## DOCUMENT SECTION
I have never been to Corrados can I bring my own wine that I entered into competition to drink is that aloud at the venetion???????????
Carmine


----------



## JohnT

carmine said:


> I have never been to Corrados can I bring my own wine that I entered into competition to drink is that aloud at the venetion???????????
> Carmine



I do not think that anybody does this. At the bar, though, they do have the portions of the entires not consumed by the judges. That, in itself is fun. You can try most varieties, and the finalists are marked.


----------



## Runningwolf

I agree with you John. Take advantage of the fact that there will be more wines then that could possibly consumed. So many more varieties then you have tried. Take notes on what you like so you can experiment next fall yourself. Wish I could be there. Have fun and good luck!


----------



## Wine-O

It's also fun to see if you can find your own wine among the hundreds of bottles there!! If you did bring your own I don't think anyone would notice, I do see alot of tables with bottles on them so how would they know where it came from! 
Have a great time and best of luck.
Dave


----------



## carmine

JohnT said:


> I do not think that anybody does this. At the bar, though, they do have the portions of the entires not consumed by the judges. That, in itself is fun. You can try most varieties, and the finalists are marked.



I called corados they told me you can bring your own wine . But its like bringing sand to the beach.
Carmine


----------



## Tom

Ya know it's like saying you won't like any of the wine entries. I'm sure you will find GREAT wines there. Like above kinda silly to bring your own.


----------



## JohnT

Ok Folks, 

Tomorrow night is the big event. 

Good luck to everyone. I hope to have a chance to meet some of you. 

johnT.


----------



## ffemt128

JohnT said:


> Ok Folks,
> 
> Tomorrow night is the big event.
> 
> Good luck to everyone. I hope to have a chance to meet some of you.
> 
> johnT.



Good luck to all that entered. 

If you're looking for John, he'll be the one wearing the Official Welch's Wine shirt.


----------



## JohnT

That's the one with a circle and a line through it.


----------



## Runningwolf

John, Good luck to you and everyone else that entered. I did get a sneak preview of your medal. Wear it with pride!


----------



## Wine-O

Dan, that was a good one. Enjoy your new medals John, they do look better than the Indy medals....Ha Ha Ha.

See you tomorrow night.

Dave


----------



## Runningwolf

I understand congratulation's are in order for JohnT and Wine-o in the competition tonight! Way to go guys!


----------



## Rock

Congrates to JohnT and Wine-o also to my brother Carmine who also won a medal.Way to go bro.

## TASKS TO PERFORM
A. Answer these questions about the forum thread.
(i) What did Carmine's call to the venue reveal about bringing your own wine?
(ii) According to JohnT, what does the bar have?
(iii) What shirt does ffemt128 say John will be wearing?
B. Write out the passage of the forum thread starting with "I agree with" and going on through "it came from!", substituting "counters" for "tables".

## DATA
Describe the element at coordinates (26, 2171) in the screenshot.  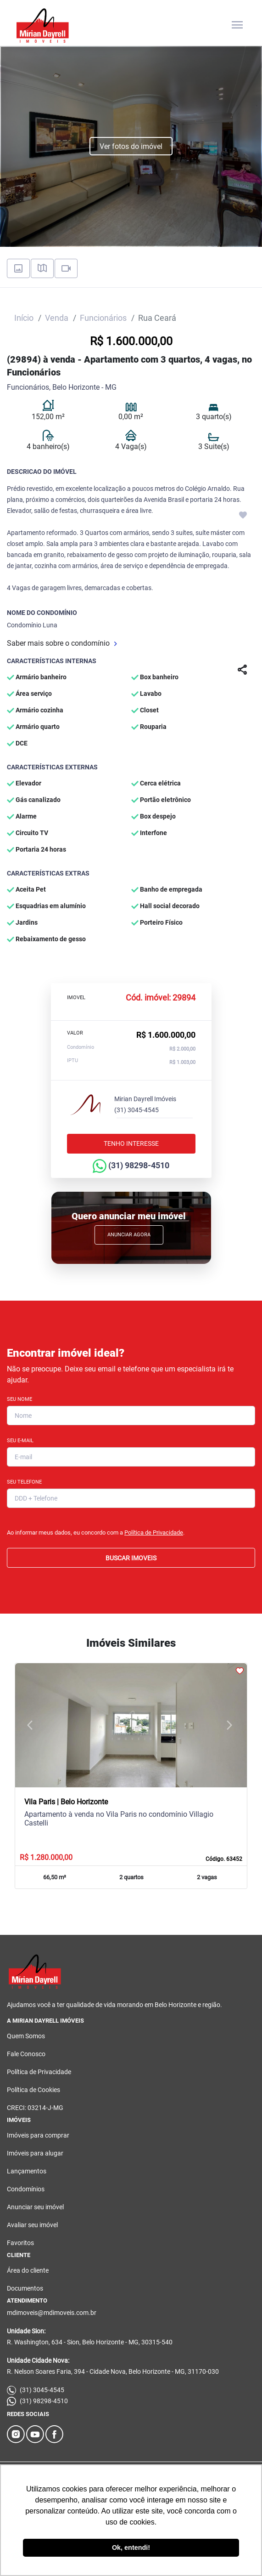
I see `Lançamentos` at that location.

## PROBLEM SOLUTIONS
A.
(i) The venue said you can bring your own wine.
(ii) The bar has the portions of the entries that the judges did not consume.
(iii) John will be wearing the Official Welch's Wine shirt.

B.
I agree with you John. Take advantage of the fact that there will be more wines then that could possibly consumed. So many more varieties then you have tried. Take notes on what you like so you can experiment next fall yourself. Wish I could be there. Have fun and good luck!


----------



## Wine-O

It's also fun to see if you can find your own wine among the hundreds of bottles there!! If you did bring your own I don't think anyone would notice, I do see alot of counters with bottles on them so how would they know where it came from!